_EXERCISE DATA_
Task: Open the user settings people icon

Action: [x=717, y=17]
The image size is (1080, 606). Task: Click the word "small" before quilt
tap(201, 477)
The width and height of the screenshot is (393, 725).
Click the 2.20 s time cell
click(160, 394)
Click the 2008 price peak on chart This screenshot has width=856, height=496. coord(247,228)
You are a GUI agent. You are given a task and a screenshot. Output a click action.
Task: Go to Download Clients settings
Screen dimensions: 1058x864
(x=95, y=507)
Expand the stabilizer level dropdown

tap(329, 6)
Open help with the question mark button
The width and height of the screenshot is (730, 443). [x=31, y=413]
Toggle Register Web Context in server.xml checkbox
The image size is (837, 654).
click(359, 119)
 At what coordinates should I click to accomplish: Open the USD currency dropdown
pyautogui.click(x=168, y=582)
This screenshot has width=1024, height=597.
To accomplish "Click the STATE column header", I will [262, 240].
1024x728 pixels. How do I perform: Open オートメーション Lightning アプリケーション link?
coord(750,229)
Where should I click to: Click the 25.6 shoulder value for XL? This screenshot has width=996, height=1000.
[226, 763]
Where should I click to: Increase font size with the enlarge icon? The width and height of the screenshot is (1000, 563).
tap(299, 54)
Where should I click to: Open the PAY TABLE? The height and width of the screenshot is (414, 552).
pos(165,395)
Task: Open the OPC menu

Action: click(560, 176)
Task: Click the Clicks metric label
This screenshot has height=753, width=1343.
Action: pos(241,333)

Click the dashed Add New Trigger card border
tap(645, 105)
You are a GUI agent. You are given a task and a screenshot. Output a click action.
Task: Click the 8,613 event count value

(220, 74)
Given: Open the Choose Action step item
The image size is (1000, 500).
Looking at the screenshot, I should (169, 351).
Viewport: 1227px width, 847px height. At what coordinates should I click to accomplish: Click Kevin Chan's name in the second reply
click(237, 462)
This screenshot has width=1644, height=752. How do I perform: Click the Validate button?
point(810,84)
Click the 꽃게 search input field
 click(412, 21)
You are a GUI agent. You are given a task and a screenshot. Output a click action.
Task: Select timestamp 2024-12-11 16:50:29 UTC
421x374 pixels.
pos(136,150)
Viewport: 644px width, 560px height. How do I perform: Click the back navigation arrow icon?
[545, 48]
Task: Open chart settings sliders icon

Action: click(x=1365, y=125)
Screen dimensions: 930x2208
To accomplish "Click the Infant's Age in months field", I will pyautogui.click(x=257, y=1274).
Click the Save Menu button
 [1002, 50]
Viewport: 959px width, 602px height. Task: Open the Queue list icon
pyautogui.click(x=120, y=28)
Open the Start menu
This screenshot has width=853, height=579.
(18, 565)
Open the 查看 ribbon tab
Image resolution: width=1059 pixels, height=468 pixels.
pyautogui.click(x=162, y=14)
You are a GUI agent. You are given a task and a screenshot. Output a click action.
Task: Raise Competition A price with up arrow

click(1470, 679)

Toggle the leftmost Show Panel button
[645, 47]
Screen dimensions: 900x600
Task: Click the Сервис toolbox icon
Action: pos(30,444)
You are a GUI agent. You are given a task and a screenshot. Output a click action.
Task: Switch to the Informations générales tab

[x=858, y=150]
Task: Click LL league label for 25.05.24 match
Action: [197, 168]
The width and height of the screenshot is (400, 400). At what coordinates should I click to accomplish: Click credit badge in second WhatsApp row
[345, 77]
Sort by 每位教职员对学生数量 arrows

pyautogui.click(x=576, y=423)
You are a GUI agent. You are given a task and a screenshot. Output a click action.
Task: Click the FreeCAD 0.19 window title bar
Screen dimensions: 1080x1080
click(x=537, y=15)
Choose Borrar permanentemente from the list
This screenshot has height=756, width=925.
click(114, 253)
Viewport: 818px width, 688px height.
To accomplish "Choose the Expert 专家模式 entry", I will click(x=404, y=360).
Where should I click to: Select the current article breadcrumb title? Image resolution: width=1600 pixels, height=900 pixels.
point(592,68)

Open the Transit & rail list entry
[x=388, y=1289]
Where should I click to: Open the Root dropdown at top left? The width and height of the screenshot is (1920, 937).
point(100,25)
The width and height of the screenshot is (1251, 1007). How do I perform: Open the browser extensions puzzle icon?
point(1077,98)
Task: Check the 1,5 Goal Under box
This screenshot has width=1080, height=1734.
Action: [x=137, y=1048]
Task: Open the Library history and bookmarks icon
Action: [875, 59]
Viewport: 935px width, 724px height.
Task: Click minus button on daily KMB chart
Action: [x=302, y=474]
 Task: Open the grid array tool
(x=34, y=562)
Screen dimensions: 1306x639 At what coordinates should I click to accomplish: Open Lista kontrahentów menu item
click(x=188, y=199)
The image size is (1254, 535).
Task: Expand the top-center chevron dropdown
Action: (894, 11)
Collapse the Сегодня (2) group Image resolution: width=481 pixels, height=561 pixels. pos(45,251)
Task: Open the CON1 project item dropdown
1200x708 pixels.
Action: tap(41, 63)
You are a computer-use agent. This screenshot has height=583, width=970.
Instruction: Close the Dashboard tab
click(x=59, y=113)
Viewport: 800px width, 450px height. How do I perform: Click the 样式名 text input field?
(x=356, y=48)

_WORK ITEM_
Copy out the material in its entirety. Keep it exact.

_RESPONSE FOR THIS EXERCISE_
Task: Open the user settings people icon

Action: [x=717, y=17]
The image size is (1080, 606). Task: Click the word "small" before quilt
tap(201, 477)
The width and height of the screenshot is (393, 725).
Click the 2.20 s time cell
click(160, 394)
Click the 2008 price peak on chart This screenshot has width=856, height=496. coord(247,228)
You are a GUI agent. You are given a task and a screenshot. Output a click action.
Task: Go to Download Clients settings
Screen dimensions: 1058x864
(x=95, y=507)
Expand the stabilizer level dropdown

tap(329, 6)
Open help with the question mark button
The width and height of the screenshot is (730, 443). [x=31, y=413]
Toggle Register Web Context in server.xml checkbox
The image size is (837, 654).
click(359, 119)
 At what coordinates should I click to accomplish: Open the USD currency dropdown
pyautogui.click(x=168, y=582)
This screenshot has width=1024, height=597.
To accomplish "Click the STATE column header", I will [262, 240].
1024x728 pixels. How do I perform: Open オートメーション Lightning アプリケーション link?
coord(750,229)
Where should I click to: Click the 25.6 shoulder value for XL? This screenshot has width=996, height=1000.
[226, 763]
Where should I click to: Increase font size with the enlarge icon? The width and height of the screenshot is (1000, 563).
tap(299, 54)
Where should I click to: Open the PAY TABLE? The height and width of the screenshot is (414, 552).
pos(165,395)
Task: Open the OPC menu

Action: click(560, 176)
Task: Click the Clicks metric label
This screenshot has height=753, width=1343.
Action: pos(241,333)

Click the dashed Add New Trigger card border
tap(645, 105)
You are a GUI agent. You are given a task and a screenshot. Output a click action.
Task: Click the 8,613 event count value

(220, 74)
Given: Open the Choose Action step item
The image size is (1000, 500).
Looking at the screenshot, I should (169, 351).
Viewport: 1227px width, 847px height. At what coordinates should I click to accomplish: Click Kevin Chan's name in the second reply
click(237, 462)
This screenshot has width=1644, height=752. How do I perform: Click the Validate button?
point(810,84)
Click the 꽃게 search input field
 click(412, 21)
You are a GUI agent. You are given a task and a screenshot. Output a click action.
Task: Select timestamp 2024-12-11 16:50:29 UTC
421x374 pixels.
pos(136,150)
Viewport: 644px width, 560px height. How do I perform: Click the back navigation arrow icon?
[545, 48]
Task: Open chart settings sliders icon

Action: click(x=1365, y=125)
Screen dimensions: 930x2208
To accomplish "Click the Infant's Age in months field", I will pyautogui.click(x=257, y=1274).
Click the Save Menu button
 [1002, 50]
Viewport: 959px width, 602px height. Task: Open the Queue list icon
pyautogui.click(x=120, y=28)
Open the Start menu
This screenshot has width=853, height=579.
(18, 565)
Open the 查看 ribbon tab
Image resolution: width=1059 pixels, height=468 pixels.
pyautogui.click(x=162, y=14)
You are a GUI agent. You are given a task and a screenshot. Output a click action.
Task: Raise Competition A price with up arrow

click(1470, 679)

Toggle the leftmost Show Panel button
[645, 47]
Screen dimensions: 900x600
Task: Click the Сервис toolbox icon
Action: pos(30,444)
You are a GUI agent. You are given a task and a screenshot. Output a click action.
Task: Switch to the Informations générales tab

[x=858, y=150]
Task: Click LL league label for 25.05.24 match
Action: [197, 168]
The width and height of the screenshot is (400, 400). At what coordinates should I click to accomplish: Click credit badge in second WhatsApp row
[345, 77]
Sort by 每位教职员对学生数量 arrows

pyautogui.click(x=576, y=423)
You are a GUI agent. You are given a task and a screenshot. Output a click action.
Task: Click the FreeCAD 0.19 window title bar
Screen dimensions: 1080x1080
click(x=537, y=15)
Choose Borrar permanentemente from the list
This screenshot has height=756, width=925.
click(114, 253)
Viewport: 818px width, 688px height.
To accomplish "Choose the Expert 专家模式 entry", I will click(x=404, y=360).
Where should I click to: Select the current article breadcrumb title? Image resolution: width=1600 pixels, height=900 pixels.
point(592,68)

Open the Transit & rail list entry
[x=388, y=1289]
Where should I click to: Open the Root dropdown at top left? The width and height of the screenshot is (1920, 937).
point(100,25)
The width and height of the screenshot is (1251, 1007). How do I perform: Open the browser extensions puzzle icon?
point(1077,98)
Task: Check the 1,5 Goal Under box
This screenshot has width=1080, height=1734.
Action: [x=137, y=1048]
Task: Open the Library history and bookmarks icon
Action: [875, 59]
Viewport: 935px width, 724px height.
Task: Click minus button on daily KMB chart
Action: [x=302, y=474]
 Task: Open the grid array tool
(x=34, y=562)
Screen dimensions: 1306x639 At what coordinates should I click to accomplish: Open Lista kontrahentów menu item
click(x=188, y=199)
The image size is (1254, 535).
Task: Expand the top-center chevron dropdown
Action: (894, 11)
Collapse the Сегодня (2) group Image resolution: width=481 pixels, height=561 pixels. pos(45,251)
Task: Open the CON1 project item dropdown
1200x708 pixels.
Action: tap(41, 63)
You are a computer-use agent. This screenshot has height=583, width=970.
Instruction: Close the Dashboard tab
click(x=59, y=113)
Viewport: 800px width, 450px height. How do I perform: Click the 样式名 text input field?
(x=356, y=48)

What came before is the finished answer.